Era una forma de decir que, frente a una Europa frecuentemente descrita desde el cansancio, el secularismo o la pérdida de raíces, existe también una juventud que desea creer, pertenecer, construir, rezar y esperar.
De Roma a Jerusalén pasando por Santiago
El mapa de Journey to Redemption posee también una poderosa carga simbólica.
Roma representa la comunión con la Iglesia y con Pedro.
Santiago de Compostela recuerda que la fe cristiana siempre pone al hombre en camino.
Jerusalén devuelve todo al principio.
Porque el destino último de esta peregrinación no es una ciudad turística ni un gran encuentro juvenil. Es el lugar hacia el que dirige su mirada toda la fe cristiana: donde Cristo murió y resucitó. Ese es precisamente el horizonte de 2033.

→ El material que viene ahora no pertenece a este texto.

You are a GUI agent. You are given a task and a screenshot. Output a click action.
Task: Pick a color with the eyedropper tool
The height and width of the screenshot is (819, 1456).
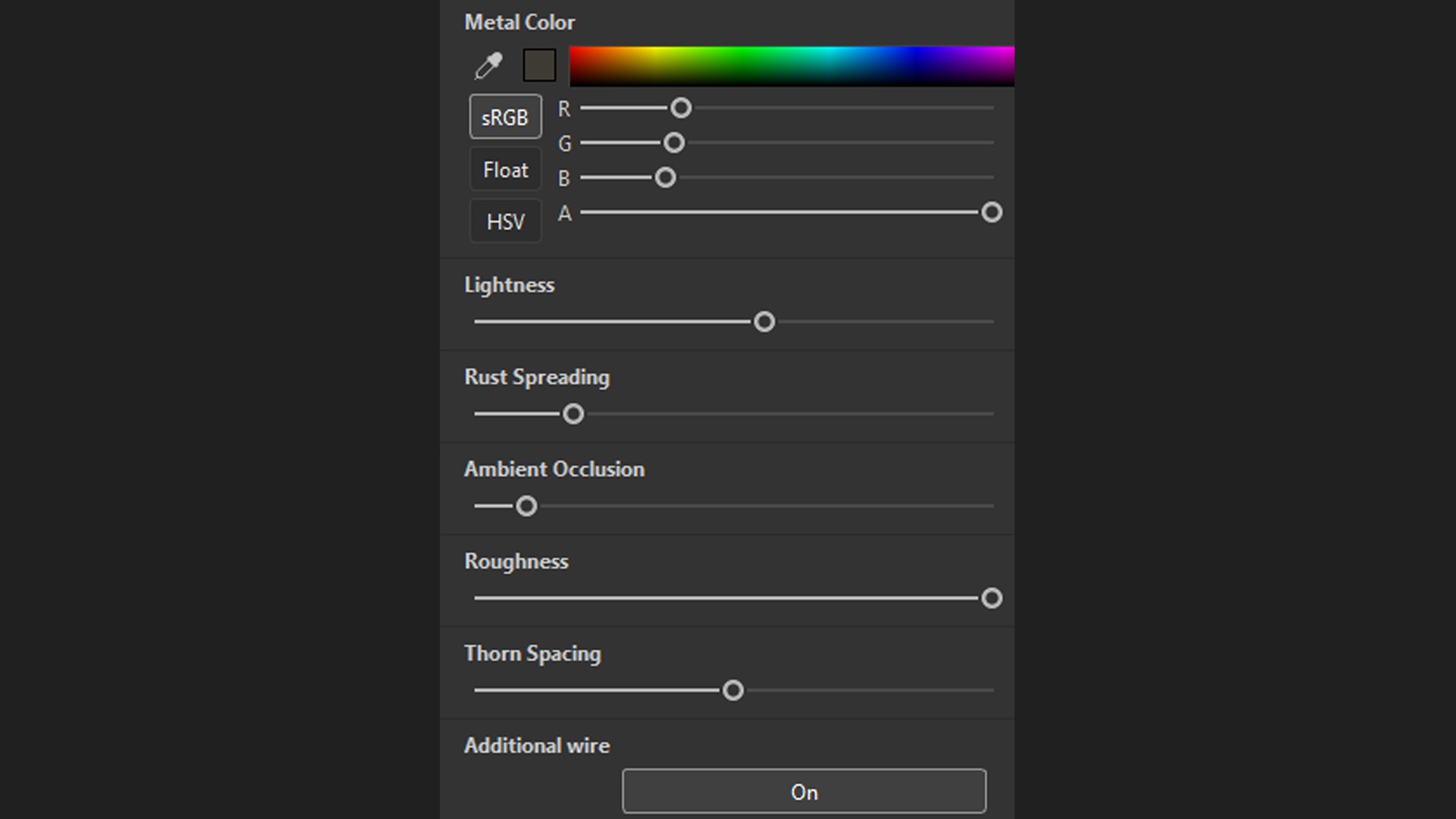point(488,66)
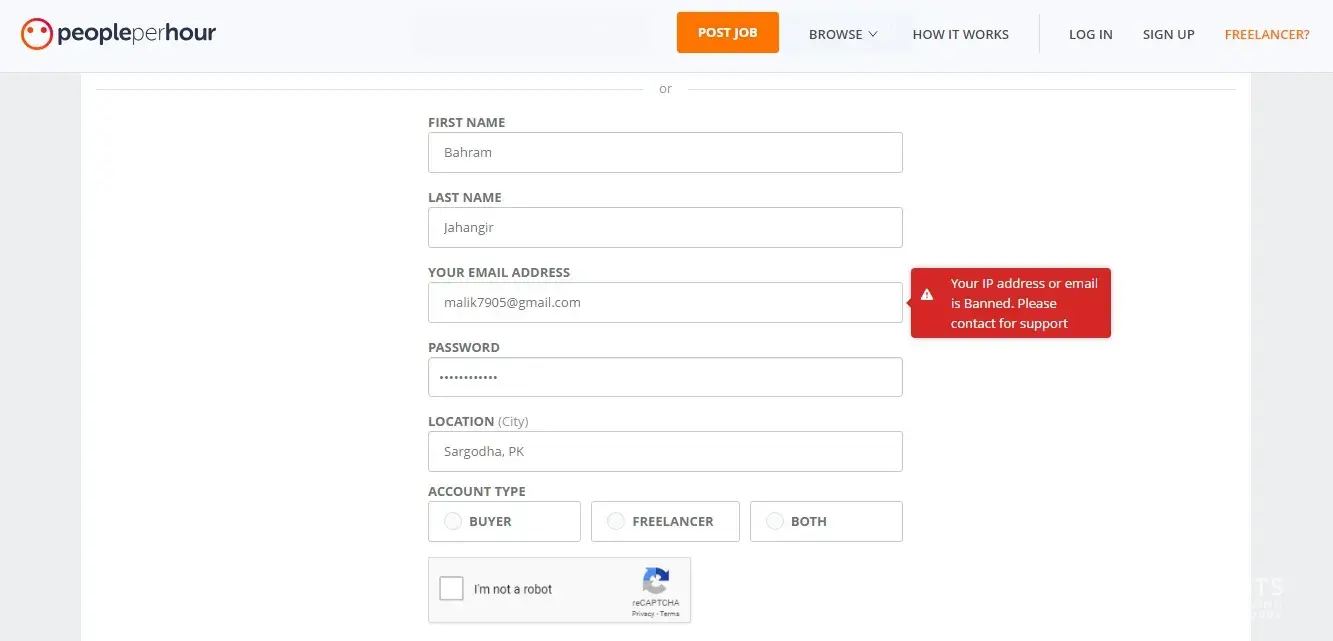Click the warning triangle icon in error message
Image resolution: width=1333 pixels, height=641 pixels.
click(x=927, y=294)
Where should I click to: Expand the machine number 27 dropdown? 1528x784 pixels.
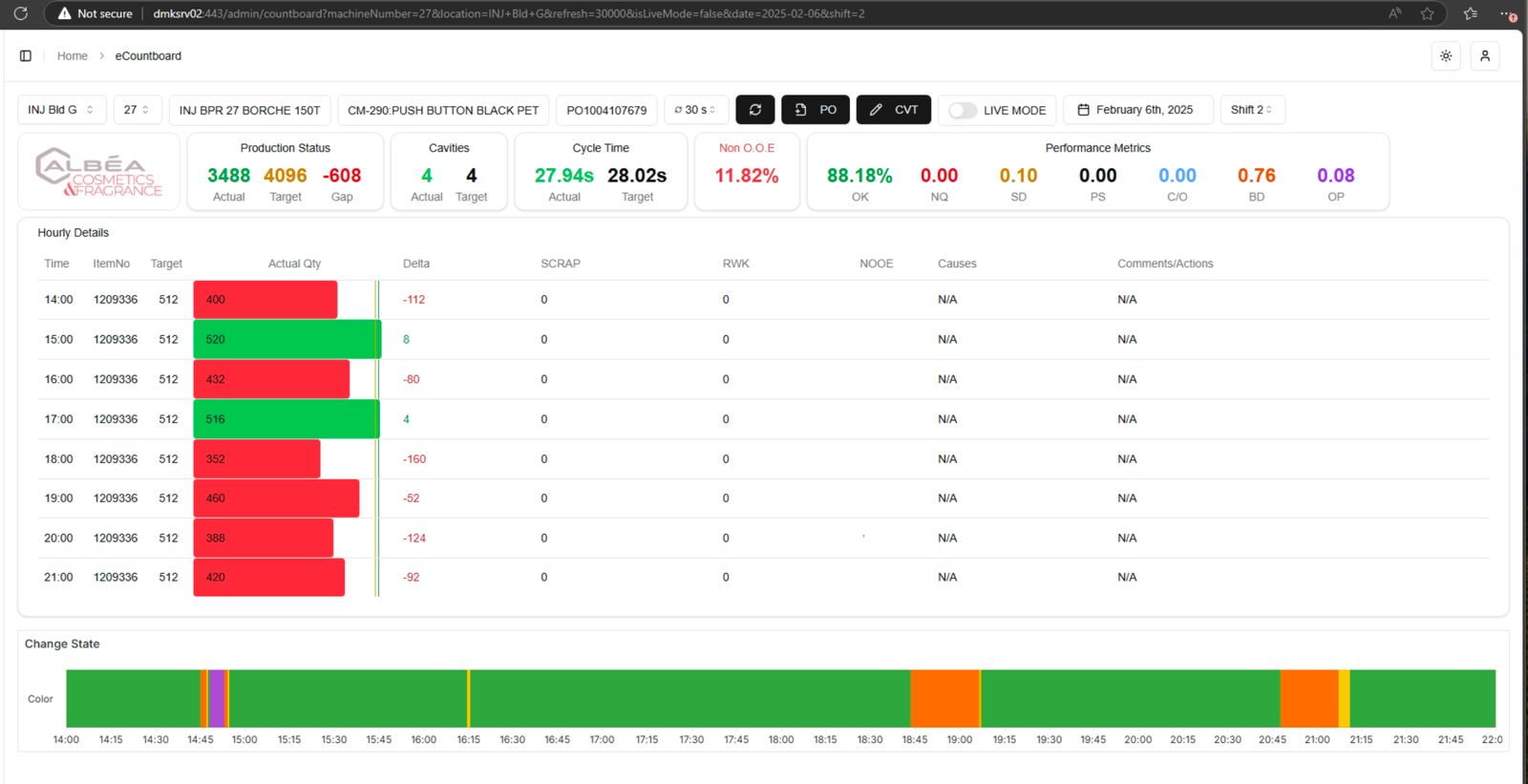click(137, 110)
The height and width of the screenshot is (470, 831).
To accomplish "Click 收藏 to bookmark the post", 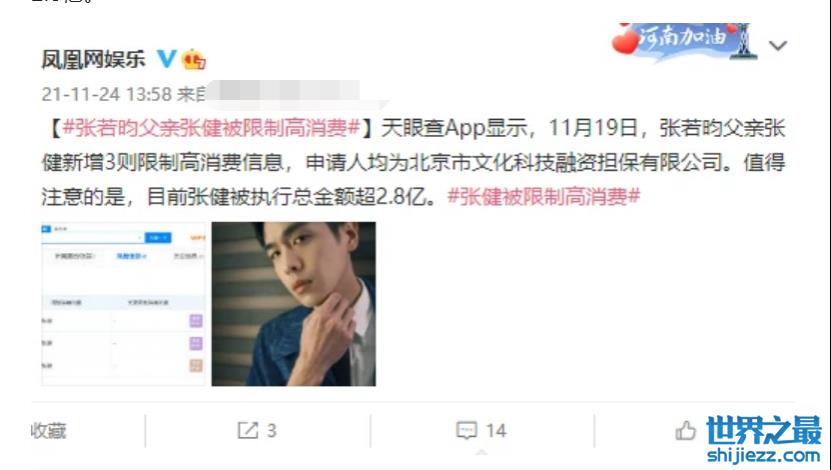I will [48, 431].
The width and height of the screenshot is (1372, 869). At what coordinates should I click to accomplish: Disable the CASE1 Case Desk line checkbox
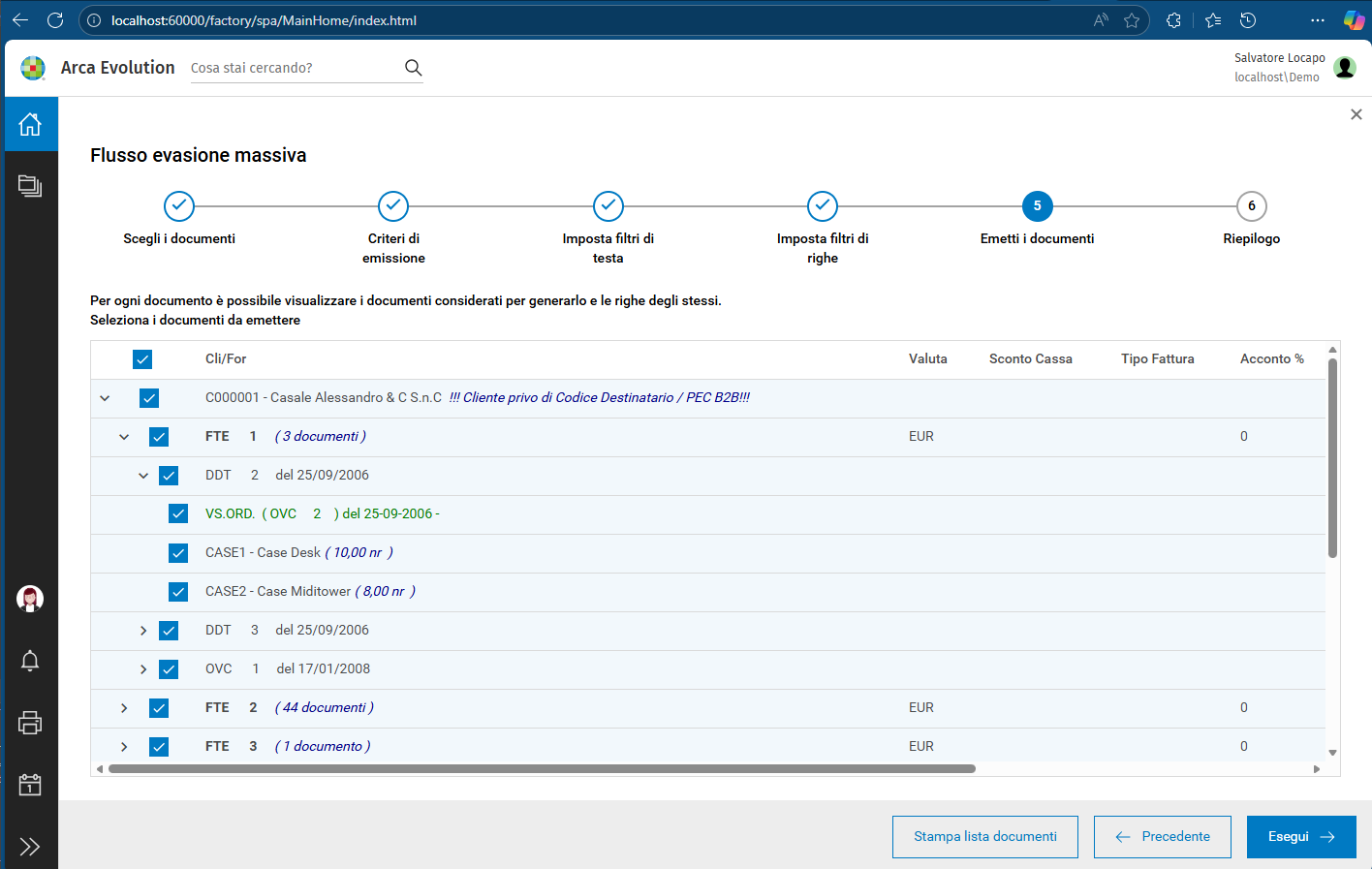(x=178, y=552)
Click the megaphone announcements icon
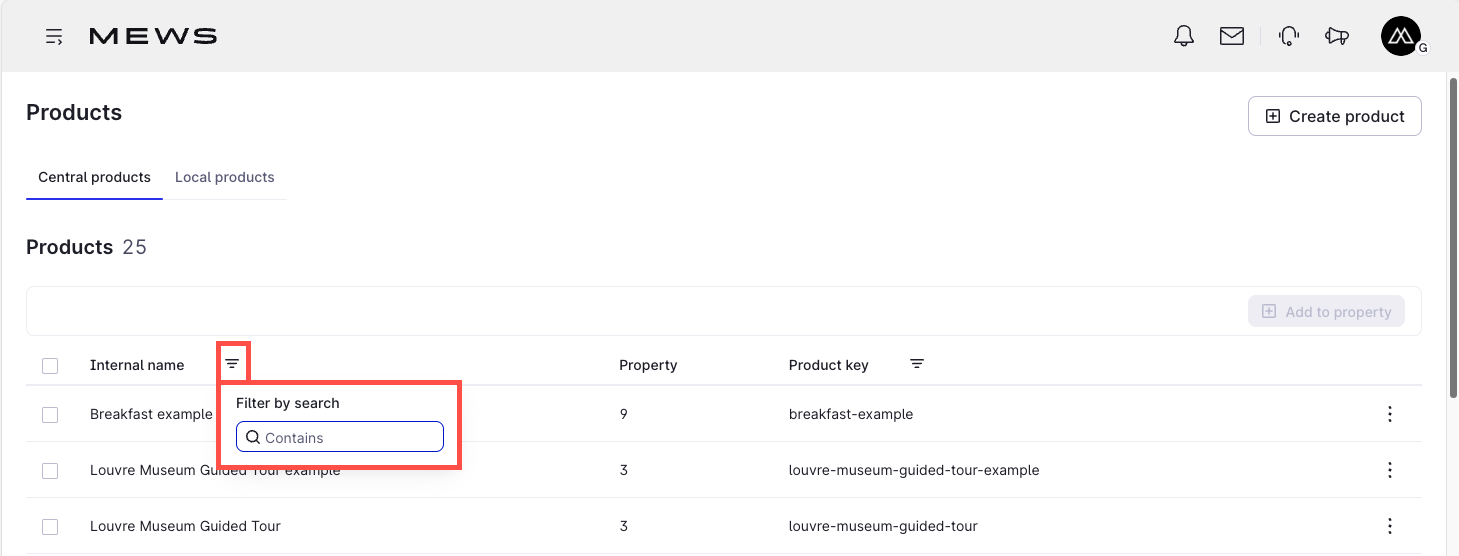The height and width of the screenshot is (556, 1459). tap(1337, 36)
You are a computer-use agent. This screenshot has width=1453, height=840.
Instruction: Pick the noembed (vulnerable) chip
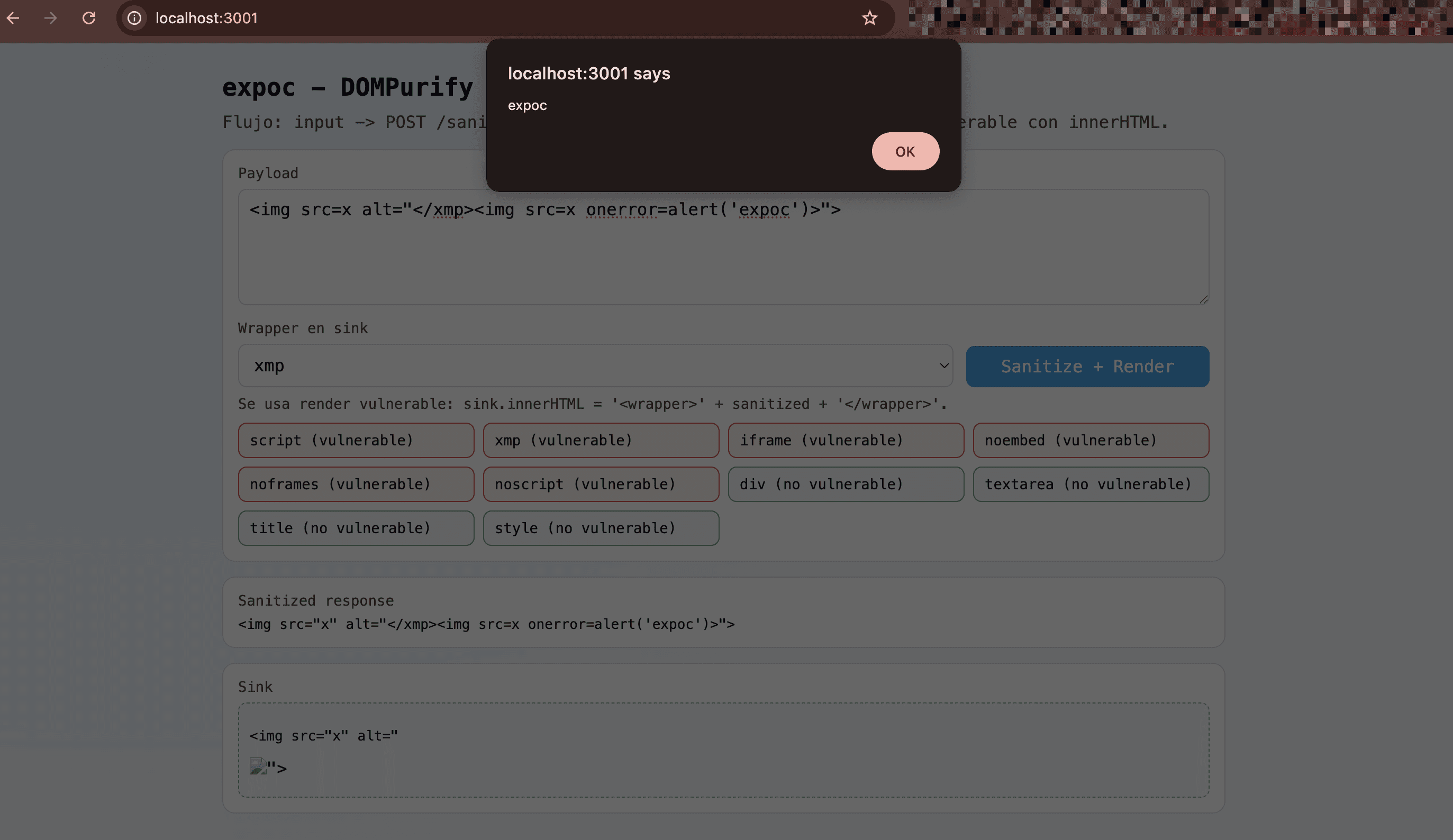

El gran desafío será que Journey to Redemption no se convierta simplemente en una sucesión de macroeventos juveniles. Sus propios responsables parecen ser conscientes de ello: los acontecimientos jubilares, han señalado tras sus reuniones en Roma, solo adquieren pleno sentido cuando desembocan en procesos reales de conversión y encuentro con Cristo.
Y quizá esa sea la clave de todo el proyecto.
Roma 2025. Santiago 2027. Jerusalén 2033.
Las ciudades señalan las etapas. Pero el verdadero viaje es otro: del corazón herido al corazón redimido; de una generación que busca sentido a una generación que vuelve a descubrir que Cristo está vivo y sale a su encuentro en el camino.